Als die Berliner Bäderbetriebe 2001 aus wirtschaftlichen Gründen das Stadtbad dicht machten, lag das 7.000 Quadratmeter große Gebäude eine Weile brach. Acht Jahre später kaufte ein Privatinvestor die gekachelten Hallen, um einen Supermarkt daraus zu machen. Aber Lidl war in der Gegend zu wenig los. Doch letztendlich wurde aus dem Bad ein Ort für Kunst- und Kulturprojekte. Natürlich geht es auch um kommerzielle Interessen. Das Stattbad hat jetzt einen Juristen und einen BWLer als Manager. Letzterer heißt Jochen Küpper. Er sagt: „Wir sind keine Spielothek“, natürlich gehe es hier nicht nur ums Geld. Man habe ein Profil, das man schärfen wolle. Trotzdem müssten auch Renditen erzielt werden, das Stattbad solle ein „kulturwirtschaftliches Zentrum“ sein. Ein offener Ort, der aber unabhängig von Subventionen sei. Das Stattbad ist bereits selbsttragend, die oberen Etagen sind an ein Filmproduktionsteam, eine Booking-Agentur und Künstler vermietet, ein 3D-Drucker ist dort inklusive.
Miteinander mit Körpereinsatz
Julius und Kevin, beide Mitte zwanzig, sind Spiele-Entwickler. Sie sind von Ort und Veranstaltung fasziniert. Die Spielideen sind nicht neu, aber das Format. Sich persönlich zum Videospielen zu treffen, ist nicht unüblich. Die traditionelle Form der Gamer sind Lan-Partys, nächtelange Spielerversammlungen mit unzähligen zusammengesteckten Computern. Es gibt Videospiele-WMs, wo Preise im siebenstelligen Bereich vergeben werden oder auch Treffen zum Nintendo-Wii-Zocken. Meist wird bei diesen Treffen aber gegeneinander angetreten, im Stattbad geht es mehr um das Miteinander mit Körpereinsatz.
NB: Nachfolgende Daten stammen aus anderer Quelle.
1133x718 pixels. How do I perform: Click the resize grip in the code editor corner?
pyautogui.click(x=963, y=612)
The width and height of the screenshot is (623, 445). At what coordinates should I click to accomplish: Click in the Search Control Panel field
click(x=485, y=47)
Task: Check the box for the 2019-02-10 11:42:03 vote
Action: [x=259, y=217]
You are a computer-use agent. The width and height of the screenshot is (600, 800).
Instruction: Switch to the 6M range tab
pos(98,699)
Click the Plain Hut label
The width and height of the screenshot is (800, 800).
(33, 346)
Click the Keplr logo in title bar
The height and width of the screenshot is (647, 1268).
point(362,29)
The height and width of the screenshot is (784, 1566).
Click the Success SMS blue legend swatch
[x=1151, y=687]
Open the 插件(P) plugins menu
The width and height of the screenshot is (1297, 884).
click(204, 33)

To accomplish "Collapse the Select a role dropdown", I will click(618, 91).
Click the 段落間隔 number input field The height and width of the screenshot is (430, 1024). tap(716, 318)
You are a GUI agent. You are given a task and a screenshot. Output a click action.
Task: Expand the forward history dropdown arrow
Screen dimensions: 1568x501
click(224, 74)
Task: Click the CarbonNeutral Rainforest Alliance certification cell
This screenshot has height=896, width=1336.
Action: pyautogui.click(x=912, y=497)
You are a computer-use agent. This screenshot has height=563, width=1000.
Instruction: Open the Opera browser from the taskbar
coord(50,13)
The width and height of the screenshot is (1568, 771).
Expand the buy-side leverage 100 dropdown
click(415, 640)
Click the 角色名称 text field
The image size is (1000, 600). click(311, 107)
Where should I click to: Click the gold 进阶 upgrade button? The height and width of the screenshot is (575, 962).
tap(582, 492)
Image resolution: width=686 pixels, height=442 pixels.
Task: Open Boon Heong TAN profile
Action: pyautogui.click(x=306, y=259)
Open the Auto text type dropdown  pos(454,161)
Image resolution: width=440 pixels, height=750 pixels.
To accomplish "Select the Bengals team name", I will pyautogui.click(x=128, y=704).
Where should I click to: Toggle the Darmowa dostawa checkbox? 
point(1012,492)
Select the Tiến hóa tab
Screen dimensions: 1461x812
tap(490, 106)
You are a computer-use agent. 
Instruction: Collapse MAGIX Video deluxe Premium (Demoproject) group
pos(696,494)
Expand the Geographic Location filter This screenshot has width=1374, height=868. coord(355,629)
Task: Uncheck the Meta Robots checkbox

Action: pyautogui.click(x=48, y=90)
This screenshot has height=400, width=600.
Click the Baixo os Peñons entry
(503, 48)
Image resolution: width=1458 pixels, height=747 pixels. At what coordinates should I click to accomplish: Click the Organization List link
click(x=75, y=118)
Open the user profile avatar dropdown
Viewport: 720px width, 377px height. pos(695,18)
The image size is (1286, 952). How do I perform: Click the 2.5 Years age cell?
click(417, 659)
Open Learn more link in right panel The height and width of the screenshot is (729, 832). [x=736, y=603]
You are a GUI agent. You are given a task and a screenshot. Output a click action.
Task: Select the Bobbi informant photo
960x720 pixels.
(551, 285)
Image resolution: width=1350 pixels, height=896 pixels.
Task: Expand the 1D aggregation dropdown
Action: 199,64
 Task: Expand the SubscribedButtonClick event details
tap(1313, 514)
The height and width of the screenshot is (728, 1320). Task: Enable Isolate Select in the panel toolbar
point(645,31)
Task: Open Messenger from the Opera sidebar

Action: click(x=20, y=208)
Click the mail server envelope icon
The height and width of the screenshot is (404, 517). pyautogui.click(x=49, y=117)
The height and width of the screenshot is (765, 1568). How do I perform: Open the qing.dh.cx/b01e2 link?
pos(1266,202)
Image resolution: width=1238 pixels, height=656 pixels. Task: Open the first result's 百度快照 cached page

Gute Spiele funktionieren non-verbal, trotzdem wird kommuniziert. Na klar nehme die Game Culture zu, besonders in Berlin, sagen die Spiele-Entwickler. Dazu gehören auch Streetgames – Spiele, die im öffentlichen Raum gespielt und von Netzwerken organisiert werden. Analog- und Online-Spiele verschmelzen dabei immer mehr miteinander. Eine junge Frau steht ein Stück hinter den Mattenspielern. Mona ist eine der seltenen weiblichen Spiele-Entwicklerinnen. Warum sie nicht spielt? „Spielen ist für mich etwas Intimes“, sagt sie. Hier im öffentlich Raum fühle sie sich nicht so richtig wohl.